Introduction: A modified Susceptible - Exposed - Infected - Quarantined - Recovered (SEIQR) epidemic model with vaccination is considered to understand the transmission dynamics of Ebola disease. Methods: The impact of vaccination as a control strategy is investigated in two cases: vaccination is a constant function of time and time - dependent vaccination. For the first case, the reproduction number R₀ is derived and mathematical analysis reveals that the existence of equilibrium points and the qualitative properties of solutions of the resulting autonomous model are completely determined by R₀. For the second case, we conduct an analysis that is based on optimal control theory to determine optimal application of vaccination control.

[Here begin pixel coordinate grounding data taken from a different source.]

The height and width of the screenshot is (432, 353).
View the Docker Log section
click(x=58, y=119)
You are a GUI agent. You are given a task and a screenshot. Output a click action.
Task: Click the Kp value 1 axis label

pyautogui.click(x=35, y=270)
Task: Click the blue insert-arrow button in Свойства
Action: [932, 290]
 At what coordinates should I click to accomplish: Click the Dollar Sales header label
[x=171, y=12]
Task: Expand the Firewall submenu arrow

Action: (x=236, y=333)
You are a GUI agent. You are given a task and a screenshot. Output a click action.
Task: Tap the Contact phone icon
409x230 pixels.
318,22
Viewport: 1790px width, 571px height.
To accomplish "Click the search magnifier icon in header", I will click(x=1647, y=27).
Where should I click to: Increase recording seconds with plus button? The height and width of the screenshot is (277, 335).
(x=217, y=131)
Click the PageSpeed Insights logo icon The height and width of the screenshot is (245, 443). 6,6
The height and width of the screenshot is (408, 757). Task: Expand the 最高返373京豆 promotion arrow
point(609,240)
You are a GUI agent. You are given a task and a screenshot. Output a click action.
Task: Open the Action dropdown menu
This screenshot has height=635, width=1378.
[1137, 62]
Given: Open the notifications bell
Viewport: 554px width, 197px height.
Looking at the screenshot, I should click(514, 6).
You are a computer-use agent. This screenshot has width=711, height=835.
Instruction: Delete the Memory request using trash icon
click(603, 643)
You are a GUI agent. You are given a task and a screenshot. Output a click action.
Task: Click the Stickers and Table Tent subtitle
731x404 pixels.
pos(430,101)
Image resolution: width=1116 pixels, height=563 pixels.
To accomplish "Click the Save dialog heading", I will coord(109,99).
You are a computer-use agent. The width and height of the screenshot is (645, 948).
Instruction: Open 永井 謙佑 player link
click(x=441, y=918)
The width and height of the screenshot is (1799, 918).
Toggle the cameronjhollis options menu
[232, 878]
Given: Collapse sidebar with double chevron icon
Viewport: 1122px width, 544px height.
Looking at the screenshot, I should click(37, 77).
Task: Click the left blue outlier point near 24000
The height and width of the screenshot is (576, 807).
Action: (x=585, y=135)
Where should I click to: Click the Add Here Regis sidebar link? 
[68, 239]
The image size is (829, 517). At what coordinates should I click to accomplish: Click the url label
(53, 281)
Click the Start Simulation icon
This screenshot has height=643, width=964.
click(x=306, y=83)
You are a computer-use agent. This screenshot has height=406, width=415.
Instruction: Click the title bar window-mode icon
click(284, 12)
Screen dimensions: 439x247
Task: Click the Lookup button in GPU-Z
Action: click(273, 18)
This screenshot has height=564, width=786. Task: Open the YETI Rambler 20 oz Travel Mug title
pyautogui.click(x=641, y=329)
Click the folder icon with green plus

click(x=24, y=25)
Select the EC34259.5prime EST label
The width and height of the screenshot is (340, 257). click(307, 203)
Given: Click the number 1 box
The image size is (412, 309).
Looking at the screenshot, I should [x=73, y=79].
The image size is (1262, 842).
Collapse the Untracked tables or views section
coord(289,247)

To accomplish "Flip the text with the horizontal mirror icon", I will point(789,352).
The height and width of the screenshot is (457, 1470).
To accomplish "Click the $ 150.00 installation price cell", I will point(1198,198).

Results: It is shown that the disease - free equilibrium is locally asymptotically stable if R₀ < 1 and unstable if R₀ > 1 . When  R₀ > 1, the disease - free equilibrium loses its stability and an endemic equilibrium point that is locally asymptotically stable emerges as also verified by demonstrating the existence of forward bifurcation at R₀ = 1 using the method by Castillo - Chavez and Song. Optimal control analysis shows that that vaccination effort is affected by the cost associated with it. Vaccination control of Ebola can be carried out at maximum rate from the onset of the outbreak if it is not costly. Conclusion: Vaccination is an important intervention strategy in controlling Ebola outbreaks.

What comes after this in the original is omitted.